Rather than panicking about Farage and letting him frame the debate, Goodman argued, the Tories need to think long-term. “The first thing you have to do is prove competence, that’s very hard to do in opposition,” he said. “So the revival will begin in local government.”
Indeed, Goodman advised, the party would do well to look in a different direction entirely to Farage: Ben Houchen, who won a third term as Tees Valley mayor in May even as the Tories suffered catastrophic losses across the country. “From the moment Keir Starmer becomes prime minister,” he noted, “Ben Houchen is suddenly the most senior elected Conservative in the country who holds office.” Why? Because unlike the Conservative national party, Houchen and other local leaders “are seen as competent”. Local government leaders are also, he said, “the people, even though these areas are very blue, who are in a position to give advice about how to win, because they have to connect with real voters and win their support.”
Connecting with real voters means looking beyond the passionate but narrow audiences of right-wing media outlets such as the Telegraph and GB News. Goodman has in the past stressed to me the dangers of succumbing to the “right-wing entertainment complex” – i.e. veering rightwards and aiming for what will be popular among GB News views, rather than the country.

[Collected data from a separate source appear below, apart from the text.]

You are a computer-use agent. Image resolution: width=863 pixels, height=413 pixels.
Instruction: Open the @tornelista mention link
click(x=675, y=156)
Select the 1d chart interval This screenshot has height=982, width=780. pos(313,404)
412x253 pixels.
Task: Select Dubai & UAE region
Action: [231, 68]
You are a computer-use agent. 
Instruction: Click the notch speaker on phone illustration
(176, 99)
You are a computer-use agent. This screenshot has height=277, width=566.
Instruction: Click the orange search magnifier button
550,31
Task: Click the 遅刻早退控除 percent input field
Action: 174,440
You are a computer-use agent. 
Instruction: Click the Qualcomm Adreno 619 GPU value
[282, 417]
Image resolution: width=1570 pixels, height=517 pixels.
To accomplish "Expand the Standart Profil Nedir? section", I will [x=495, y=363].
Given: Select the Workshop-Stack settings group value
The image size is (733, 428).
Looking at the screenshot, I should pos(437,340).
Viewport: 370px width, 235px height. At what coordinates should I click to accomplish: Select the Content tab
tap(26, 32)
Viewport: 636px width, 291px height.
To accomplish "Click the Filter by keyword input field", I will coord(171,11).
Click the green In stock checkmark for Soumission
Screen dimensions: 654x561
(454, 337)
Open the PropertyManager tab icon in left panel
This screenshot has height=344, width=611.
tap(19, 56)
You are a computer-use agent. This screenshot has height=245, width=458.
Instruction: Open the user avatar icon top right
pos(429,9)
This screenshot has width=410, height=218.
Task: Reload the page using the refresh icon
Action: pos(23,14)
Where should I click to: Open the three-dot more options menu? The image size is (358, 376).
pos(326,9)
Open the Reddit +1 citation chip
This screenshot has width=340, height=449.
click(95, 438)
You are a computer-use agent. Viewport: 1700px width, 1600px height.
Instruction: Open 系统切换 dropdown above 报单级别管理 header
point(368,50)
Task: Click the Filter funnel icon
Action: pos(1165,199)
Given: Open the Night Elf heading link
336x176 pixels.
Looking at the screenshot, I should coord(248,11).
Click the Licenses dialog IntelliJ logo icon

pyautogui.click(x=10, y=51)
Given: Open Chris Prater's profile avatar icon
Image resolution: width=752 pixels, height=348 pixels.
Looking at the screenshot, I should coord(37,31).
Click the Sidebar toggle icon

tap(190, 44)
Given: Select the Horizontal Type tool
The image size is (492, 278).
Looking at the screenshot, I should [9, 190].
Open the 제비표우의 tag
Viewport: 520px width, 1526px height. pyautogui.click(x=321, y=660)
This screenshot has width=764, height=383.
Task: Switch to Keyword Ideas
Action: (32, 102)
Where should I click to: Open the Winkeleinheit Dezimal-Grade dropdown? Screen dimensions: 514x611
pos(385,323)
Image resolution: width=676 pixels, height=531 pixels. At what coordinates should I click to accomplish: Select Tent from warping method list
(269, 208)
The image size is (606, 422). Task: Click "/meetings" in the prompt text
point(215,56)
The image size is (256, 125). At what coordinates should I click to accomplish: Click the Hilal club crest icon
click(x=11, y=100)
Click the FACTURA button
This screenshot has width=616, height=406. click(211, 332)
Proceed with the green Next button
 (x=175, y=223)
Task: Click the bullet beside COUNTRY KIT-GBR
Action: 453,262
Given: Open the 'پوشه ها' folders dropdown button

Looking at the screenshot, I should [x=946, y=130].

“The Conservative Party needs a left wing and a right wing,” he said. “That means taking voters from Reform and taking voters from Labour and taking voters from the Lib Dems. This is very much a long-term project. And what they can’t do is put their eggs in a single media basket.”
How long the recovery will take depends, of course, on the scale of the defeat: 150 MPs is a very different prospect to 50. Some of the polls suggest that the Conservatives may have so few MPs they struggle to be an effective opposition – there is even the possibility they will not be the second-largest party. Normally, a recovery on that scale would be expected to take a decade. But with shifting political trends and a lack of enthusiasm for Labour, despite the seismic majority the party is forecast to win, anything good happen. (Boris Johnson’s “stonking” 80-seat majority of 2019, after all, has disintegrated like a sandcastle.)
For his part, Goodman is not anticipating a miracle resurgence. “I suspect the Conservative problems will only begin to heal when this present generation of leaders, plus Farage, are gone and a new generation emerge,” he admitted. There are no quick fixes – some of the factors that have made the party so unappealing to young voters in particular, such as its failures on housebuilding and homeownership, will be incredibly hard to reverse. (In an aside that is unlikely to go down well with Tory Nimbys in the leafy south-east and shires, Goodman hinted against opposing Keir Starmer’s plans for planning reform: “The temptation for them will be simply to resist Labour trying to build on green land, and that in itself is not an answer.”)
If the party is to return as a force in British politics, it will require hard work and a leader who understands that there are no shortcuts, whatever those appearing on GB News might suggest. The main divide in the party, Goodman said, was no long between left and right – or even Leave and Remain.
“It’s between serious and unserious,” he told me. “Serious is trying to understand what the key issues are and address them, and you can’t do that without thinking very seriously about demography and ageing and migration and social policy.
“What is not serious is just telling people what the want to hear, which is that they can have painless tax cuts now on a very big scale that will not destabilise the markets.” He sighed. “We’ve been there – and have got the T-shirt.”